Lindsey Smith Taillie, who studies the efficacy of nutritional labels as co-director of the University of North Carolina’s Global Food Research Program, also thinks Trump’s past preferences for deregulation suggest where his administration may go with nutrition guidelines, including how it proceeds with work already under way to update the dietary guidelines in 2025 and require companies to print front-of-package labels on certain foods.

“They’re going to have to find a way to square this tension between the fact that it’s really the food industry that’s making us sick, and the inherently deregulatory nature of the Republican party – and Trump in particular,” she said.

In order to do that, she predicts Trump’s team may focus on reformulating foods, rather than addressing the root causes of chronic diet-related disease. For example, she points to Kennedy’s intention to require food companies replace high-fructose corn syrup with cane sugar. It’s “just a distraction from the real issue of added sugar,” she said.

“This allows them to claim that they’re taking action to ‘make America healthy again’, while actually just working with the food industry to marginally reformulate their foods and claim that they’re acting in the best interest of the public,” she said, noting that the food industry has long followed the playbook of the tobacco industry to deny, delay and distract consumers and lawmakers from regulations. “It’s almost like a marketing ploy.”

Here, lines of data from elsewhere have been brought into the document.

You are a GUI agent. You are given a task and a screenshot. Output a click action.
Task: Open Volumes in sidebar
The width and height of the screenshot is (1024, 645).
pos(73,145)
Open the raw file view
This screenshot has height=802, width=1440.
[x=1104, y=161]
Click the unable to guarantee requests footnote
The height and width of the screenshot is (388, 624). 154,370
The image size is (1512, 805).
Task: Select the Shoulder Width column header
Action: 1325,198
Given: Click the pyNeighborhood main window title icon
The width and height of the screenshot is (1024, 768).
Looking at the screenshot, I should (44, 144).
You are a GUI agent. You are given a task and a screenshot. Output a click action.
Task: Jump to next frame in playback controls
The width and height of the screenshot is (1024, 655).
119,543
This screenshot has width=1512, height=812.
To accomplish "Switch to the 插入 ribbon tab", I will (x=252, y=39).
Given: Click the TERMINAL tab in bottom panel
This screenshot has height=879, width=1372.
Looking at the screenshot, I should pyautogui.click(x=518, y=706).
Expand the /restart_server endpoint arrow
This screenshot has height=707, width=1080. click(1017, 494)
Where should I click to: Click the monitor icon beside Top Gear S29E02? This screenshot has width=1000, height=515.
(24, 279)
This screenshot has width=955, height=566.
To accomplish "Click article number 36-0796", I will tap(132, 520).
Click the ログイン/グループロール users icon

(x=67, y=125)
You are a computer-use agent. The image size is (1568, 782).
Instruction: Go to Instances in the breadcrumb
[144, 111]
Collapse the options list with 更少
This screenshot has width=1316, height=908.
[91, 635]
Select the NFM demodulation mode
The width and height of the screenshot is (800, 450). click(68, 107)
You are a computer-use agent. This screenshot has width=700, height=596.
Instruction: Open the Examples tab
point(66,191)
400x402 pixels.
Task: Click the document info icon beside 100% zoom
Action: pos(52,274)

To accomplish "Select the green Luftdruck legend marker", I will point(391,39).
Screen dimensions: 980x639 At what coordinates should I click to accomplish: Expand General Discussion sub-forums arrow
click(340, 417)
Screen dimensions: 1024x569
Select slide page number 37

That same discord is apparent in Trump’s choice to name Kailee Tkacz Buller – who most recently served as the president and CEO of the National Oilseed Processors Association, a seed-oil trade group – as chief of staff of the USDA. News of her appointment came just a day after Trump’s Make America Healthy Again inaugural ball featured a seed oil-free menu (Kennedy has claimed that Americans are being “unknowingly poisoned” by seed oils such as canola and sunflower oil, despite no evidence to support that claim.)

Stillerman notes another topic Trump and his cabinet nominees may use as a distraction: Chinese ownership of US farmland. Although China has purchased land in the United States – earning the ire of Trump appointees Rollins, Noem and Waltz – it’s far less than that purchased by other foreign countries such as Canada, the UK and Germany.

“If you look at ownership of US farmland, you will find that the bigger issue is consolidation of farmland in the hands of fewer and fewer wealthy landowners and investment firms,” Stillerman said.

Some of Trump’s closest relationships may suggest policies he is apt to pursue sooner than others.

For example, his deputy chief Stephen Miller – who served in his previous administration – sued the Biden administration’s agriculture department on behalf of a group of white farmers over the definition of “socially disadvantaged” that Congress used to create a $4bn debt relief plan for Black farmers during the pandemic. That indicates that further anti-discrimination policies at the USDA may be on the chopping block.

Similarly, Elon Musk – who spent more than a quarter of a billion dollars helping to elect Trump – has agricultural aims of his own. Besides calling for dramatic budget cuts, which may impact food assistance programs, Musk’s Starlink and SpaceX programs are also invested in a practice called “precision agriculture” where high-speed internet allows farmers to use satellites and other technology to gather data on what parts of their land require fertilizer, water and other resources. Trump’s pick for FCC commissioner, Brendan Carr, who was first appointed to the role during Trump’s first term, has spearheaded the agency’s new “precision agriculture” taskforce.

“It can be expensive. It can be out of reach for many farmers,” said Stillerman. “It is like so many tech solutions. It tends to enrich the creators of the technology and the sellers of the technology and the inputs more than it does the people working the farm.”